About this exercise
Each line of the data below that includes the string "agent" must be copied.

Recorded information
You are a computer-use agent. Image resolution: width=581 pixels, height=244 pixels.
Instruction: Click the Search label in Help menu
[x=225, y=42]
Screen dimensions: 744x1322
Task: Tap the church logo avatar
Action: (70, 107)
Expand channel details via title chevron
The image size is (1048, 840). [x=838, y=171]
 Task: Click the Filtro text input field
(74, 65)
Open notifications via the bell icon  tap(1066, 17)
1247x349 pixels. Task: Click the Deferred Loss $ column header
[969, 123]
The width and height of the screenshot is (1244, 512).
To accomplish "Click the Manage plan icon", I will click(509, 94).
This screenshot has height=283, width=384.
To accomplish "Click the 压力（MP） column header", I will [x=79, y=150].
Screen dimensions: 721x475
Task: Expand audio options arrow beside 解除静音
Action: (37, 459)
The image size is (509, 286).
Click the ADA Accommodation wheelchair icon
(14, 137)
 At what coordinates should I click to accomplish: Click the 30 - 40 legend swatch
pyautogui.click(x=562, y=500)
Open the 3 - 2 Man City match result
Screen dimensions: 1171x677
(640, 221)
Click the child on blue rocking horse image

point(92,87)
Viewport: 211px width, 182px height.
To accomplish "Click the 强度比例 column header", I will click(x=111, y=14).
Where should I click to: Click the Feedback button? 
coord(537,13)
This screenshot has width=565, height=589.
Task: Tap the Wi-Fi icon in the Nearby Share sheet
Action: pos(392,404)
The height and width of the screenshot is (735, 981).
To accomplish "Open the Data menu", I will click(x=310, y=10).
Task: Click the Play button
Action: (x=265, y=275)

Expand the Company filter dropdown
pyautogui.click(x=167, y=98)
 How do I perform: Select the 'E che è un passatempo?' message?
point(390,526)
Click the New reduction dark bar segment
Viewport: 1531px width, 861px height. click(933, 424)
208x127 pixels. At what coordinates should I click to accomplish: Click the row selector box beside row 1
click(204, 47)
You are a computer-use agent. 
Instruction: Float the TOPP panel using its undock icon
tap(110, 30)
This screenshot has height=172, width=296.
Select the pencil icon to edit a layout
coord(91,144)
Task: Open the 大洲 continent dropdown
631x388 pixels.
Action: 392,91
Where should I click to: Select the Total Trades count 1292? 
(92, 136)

Finished task
You are a computer-use agent. Image resolution: width=581 pixels, height=244 pixels.
You are a computer-use agent. 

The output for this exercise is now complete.